Les décisions concordantes des cours suprêmes sur la question migratoire heurtent les aspirations légitimes des peuples souverains.
La dernière en date, rendue le 28 mai 2024, au terme de laquelle le Conseil constitutionnel ouvre, au nom du principe d’égalité devant la justice, l’aide juridictionnelle accordée aux étrangers en situation irrégulière, fait écho à celle du 6 juillet 2018 par laquelle « les neuf sages », en vertu du principe de fraternité, ont censuré toute infraction liée à l’aide à la circulation d’un étranger en situation irrégulière. Entre-temps, il devait le 11 avril 2024 refuser aux LR la possibilité d’organiser un référendum d’initiative populaire sur l’accès des étrangers aux aides sociales non contributives. Cependant, les réformes portant sur « la politique sociale de la nation » peuvent être soumises au référendum de l’article 11 de la Constitution.

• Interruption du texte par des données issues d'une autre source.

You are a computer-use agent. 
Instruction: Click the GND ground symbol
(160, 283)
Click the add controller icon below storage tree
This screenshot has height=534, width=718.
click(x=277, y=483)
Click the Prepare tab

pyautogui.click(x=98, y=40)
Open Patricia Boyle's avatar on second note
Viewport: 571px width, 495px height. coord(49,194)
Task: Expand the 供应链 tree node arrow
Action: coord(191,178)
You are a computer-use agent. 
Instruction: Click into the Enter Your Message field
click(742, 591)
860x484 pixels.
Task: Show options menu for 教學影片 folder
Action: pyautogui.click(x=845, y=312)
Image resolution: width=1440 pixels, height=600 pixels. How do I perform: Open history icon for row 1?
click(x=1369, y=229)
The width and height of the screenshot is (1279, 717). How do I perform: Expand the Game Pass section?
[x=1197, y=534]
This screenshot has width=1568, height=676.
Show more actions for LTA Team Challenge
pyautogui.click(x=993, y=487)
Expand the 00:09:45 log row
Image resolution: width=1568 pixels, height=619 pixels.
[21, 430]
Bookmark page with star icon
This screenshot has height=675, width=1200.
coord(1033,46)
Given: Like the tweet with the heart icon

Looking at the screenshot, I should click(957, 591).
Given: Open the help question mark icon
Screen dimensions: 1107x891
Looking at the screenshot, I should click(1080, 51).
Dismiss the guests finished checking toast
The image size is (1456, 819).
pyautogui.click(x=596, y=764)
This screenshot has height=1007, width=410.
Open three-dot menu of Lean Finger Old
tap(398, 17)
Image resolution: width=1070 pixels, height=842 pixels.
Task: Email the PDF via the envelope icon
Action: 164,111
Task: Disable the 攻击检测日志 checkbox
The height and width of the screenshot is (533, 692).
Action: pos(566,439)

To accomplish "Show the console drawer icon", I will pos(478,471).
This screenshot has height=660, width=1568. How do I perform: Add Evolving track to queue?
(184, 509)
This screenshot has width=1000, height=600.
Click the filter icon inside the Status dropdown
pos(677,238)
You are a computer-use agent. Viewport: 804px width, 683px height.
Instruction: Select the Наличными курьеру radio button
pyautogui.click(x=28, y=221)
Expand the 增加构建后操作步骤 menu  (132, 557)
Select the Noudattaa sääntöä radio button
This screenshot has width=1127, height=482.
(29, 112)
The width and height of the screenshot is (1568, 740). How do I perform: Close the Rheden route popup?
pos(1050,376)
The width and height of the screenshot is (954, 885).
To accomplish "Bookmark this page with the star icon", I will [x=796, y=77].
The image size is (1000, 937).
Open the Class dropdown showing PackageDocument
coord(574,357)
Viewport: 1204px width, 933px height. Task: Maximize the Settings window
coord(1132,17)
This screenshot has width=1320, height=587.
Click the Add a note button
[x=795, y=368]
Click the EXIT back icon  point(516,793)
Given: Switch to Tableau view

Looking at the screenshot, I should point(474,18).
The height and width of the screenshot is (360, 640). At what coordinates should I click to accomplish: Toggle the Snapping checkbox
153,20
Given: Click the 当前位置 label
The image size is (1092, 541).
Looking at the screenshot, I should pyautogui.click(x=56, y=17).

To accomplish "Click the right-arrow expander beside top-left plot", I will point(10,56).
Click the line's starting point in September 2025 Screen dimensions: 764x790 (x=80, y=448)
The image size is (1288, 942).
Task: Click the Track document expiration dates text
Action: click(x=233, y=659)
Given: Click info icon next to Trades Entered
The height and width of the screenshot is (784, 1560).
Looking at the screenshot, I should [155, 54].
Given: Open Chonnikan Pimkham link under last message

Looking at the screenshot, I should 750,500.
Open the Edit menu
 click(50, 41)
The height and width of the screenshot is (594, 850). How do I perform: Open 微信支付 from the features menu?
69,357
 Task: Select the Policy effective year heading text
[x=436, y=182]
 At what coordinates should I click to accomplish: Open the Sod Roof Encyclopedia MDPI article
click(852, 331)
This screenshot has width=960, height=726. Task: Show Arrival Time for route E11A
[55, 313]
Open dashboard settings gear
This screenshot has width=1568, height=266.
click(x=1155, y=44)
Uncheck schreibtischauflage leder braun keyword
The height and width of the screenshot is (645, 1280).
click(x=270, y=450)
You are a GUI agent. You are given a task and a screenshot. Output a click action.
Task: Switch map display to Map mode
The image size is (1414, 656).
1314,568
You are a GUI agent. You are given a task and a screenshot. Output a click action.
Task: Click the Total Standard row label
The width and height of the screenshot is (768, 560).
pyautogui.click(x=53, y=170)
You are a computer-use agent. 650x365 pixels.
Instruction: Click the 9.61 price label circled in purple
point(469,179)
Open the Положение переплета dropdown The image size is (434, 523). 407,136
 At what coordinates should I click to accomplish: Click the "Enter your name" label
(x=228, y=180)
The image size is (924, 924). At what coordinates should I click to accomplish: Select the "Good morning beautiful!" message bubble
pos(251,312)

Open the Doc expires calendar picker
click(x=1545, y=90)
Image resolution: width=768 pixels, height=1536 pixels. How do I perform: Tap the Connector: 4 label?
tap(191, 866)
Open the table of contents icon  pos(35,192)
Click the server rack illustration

Conseil d’État et Conseil constitutionnel contre la volonté populaire
Le Conseil d’État n’est pas en reste. En effet, la haute juridiction administrative, qui depuis longtemps promeut le droit au regroupement familial, comme dérivant du droit de mener une vie familiale normale, dont dispose l’alinéa 10 du préambule de la Constitution de 1946 et l’article 8 de la convention européenne des droits de l’homme, vient de franchir une étape supplémentaire. Par un arrêt du 13 mai 2024, il juge légale la subvention accordée par le conseil de Paris, à l’association SOS Méditerranée. Pour rappel, cette dernière affrète des navires (Aquarium, Océan viking) en vue de venir en aide à des ressortissants de pays tiers à l’Union européenne, préalablement embarqués dans des rafiots de fortune au péril de leur vie et sous la férule des passeurs. Le Conseil d’Etat ne convoque ici aucun grand principe, et fonde sa décision sur l’article L 115-1 du Code général des collectivités territoriales qui énonce que : « Dans le respect des engagements internationaux de la France, les collectivités territoriales et leurs groupements peuvent mettre en œuvre ou soutenir toute action internationale annuelle ou pluriannuelle de coopération, d’aide au développement ou à caractère humanitaire ».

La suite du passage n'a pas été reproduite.